Przede wszystkim rewolucja śmieciowa i pogłowne, czyli 9 zł miesięcznie od każdej osoby stale przebywającej w miejscu zameldowania. Pytano jak rozliczać studentów, zameldowanych, ale stale mieszkających w Niemczech, zameldowanych, ale przebywających w domu w weekend itd. Prezydent wyjaśnił te kwestie podobnie jak w dzielnicach, które już odwiedził. Urząd roześle specjalne deklaracje ze stosowanym wyjaśnieniem, a opłata będzie liczona od rzeczywiście przebywających, choć deklaracje będą podlegać kontroli. Jeden z uczestników uznał, że takie pogłowne to furtka do kombinacji, zgodnie ze starą zasadą, że jeśli trzeba płacić, to ludzi obywa, a jeśli coś rozdają za darmo, to ludzi przybywa. - Mamy takie obawy - przyznał Lenk i dodał, że wtedy płacić będziemy nie 9 zł, lecz np. 12. - W nowym systemie mieszkańcy muszą pokryć koszty jego funkcjonowania. Gmina nie może dołożyć złotówki - skwitował.

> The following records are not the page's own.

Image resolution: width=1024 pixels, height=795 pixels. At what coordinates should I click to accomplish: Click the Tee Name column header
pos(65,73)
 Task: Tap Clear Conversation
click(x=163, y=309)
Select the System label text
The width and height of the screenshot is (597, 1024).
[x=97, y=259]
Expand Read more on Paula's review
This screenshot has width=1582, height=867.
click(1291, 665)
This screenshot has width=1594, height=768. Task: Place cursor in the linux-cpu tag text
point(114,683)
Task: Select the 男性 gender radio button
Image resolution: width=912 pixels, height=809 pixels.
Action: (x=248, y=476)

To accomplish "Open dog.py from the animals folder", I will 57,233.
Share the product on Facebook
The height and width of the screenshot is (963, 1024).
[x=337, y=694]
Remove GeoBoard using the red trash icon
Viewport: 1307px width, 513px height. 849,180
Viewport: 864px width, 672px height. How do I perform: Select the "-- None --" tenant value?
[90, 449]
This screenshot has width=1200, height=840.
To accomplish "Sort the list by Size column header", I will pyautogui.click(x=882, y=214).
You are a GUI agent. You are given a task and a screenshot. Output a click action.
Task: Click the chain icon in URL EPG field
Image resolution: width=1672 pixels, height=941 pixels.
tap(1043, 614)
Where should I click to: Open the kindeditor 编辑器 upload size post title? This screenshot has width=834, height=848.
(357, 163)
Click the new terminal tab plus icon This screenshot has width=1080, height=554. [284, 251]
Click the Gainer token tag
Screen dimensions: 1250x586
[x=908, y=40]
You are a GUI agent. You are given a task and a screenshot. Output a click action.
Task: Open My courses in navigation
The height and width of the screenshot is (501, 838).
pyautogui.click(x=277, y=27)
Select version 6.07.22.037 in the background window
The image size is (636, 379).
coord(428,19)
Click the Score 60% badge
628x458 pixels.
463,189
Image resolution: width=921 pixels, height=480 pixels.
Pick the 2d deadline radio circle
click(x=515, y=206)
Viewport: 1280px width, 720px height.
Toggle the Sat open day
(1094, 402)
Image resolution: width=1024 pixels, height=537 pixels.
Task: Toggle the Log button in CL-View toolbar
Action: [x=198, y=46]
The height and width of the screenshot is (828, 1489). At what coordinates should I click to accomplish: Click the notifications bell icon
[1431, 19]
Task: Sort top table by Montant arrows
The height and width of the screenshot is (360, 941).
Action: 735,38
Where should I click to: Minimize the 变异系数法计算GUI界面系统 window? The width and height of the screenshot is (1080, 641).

Inne poruszane kwestie to:
- remont dróg i chodników na osiedlu XXX-lecia, tzw. niskim Ostrogu; - będziemy robić, ale sukcesywnie - zapewnił prezydent;
- plac przed SP 1 i G2 (dawne ogródki działkowe); miasto nie żadnych planów wobec tego miejsca, a w planie przestrzennym wpisano tu budownictwo wielorodzinne, można mówić ewentualnie o parkingach, ale wspólnie z Nowoczesną;
- małe place zabaw - miasto nie będzie inwestowało w tereny spółdzielni albo wspólnot;
- monitoring w parku Zamkowym - system będzie rozbudowany więc pojawi się tu więcej kamer;
- park Jordanowski przy Stalmacha, co prawda nie na Ostrogu, ale pytano o ten teren, jest koncepcja modernizacji, wyceniona na 2 mln zł, miasta nie stać na taki wydatek, będą więc drobne remonty nazwane przez Lenka liftingiem, np. malowanie płotów;
- zarośnięty chodnik wzdłuż Armii Krajowej, od wjazdu na osiedle do cmentarza - prezydent odesłał do zarządcy drogi, którym nie jest miasto, dodał, że część terenu to własność prywatna i nic nie może zrobić (może puścić tu kozy, trawę wyjedzą - rzucił jeden ze słuchaczy);
- śliskie chodniki na moście Zamkowym - jak wyżej, prezydent odesłał do zarządcy drogi w Katowicach;
- skatepark przy pomniku Arki Bożka, też nie na Ostrogu, ale interesował słuchaczy - ma być przeniesiony w inne miejsce w Raciborzu, o ile da się to zrobić - objaśnił prezydent.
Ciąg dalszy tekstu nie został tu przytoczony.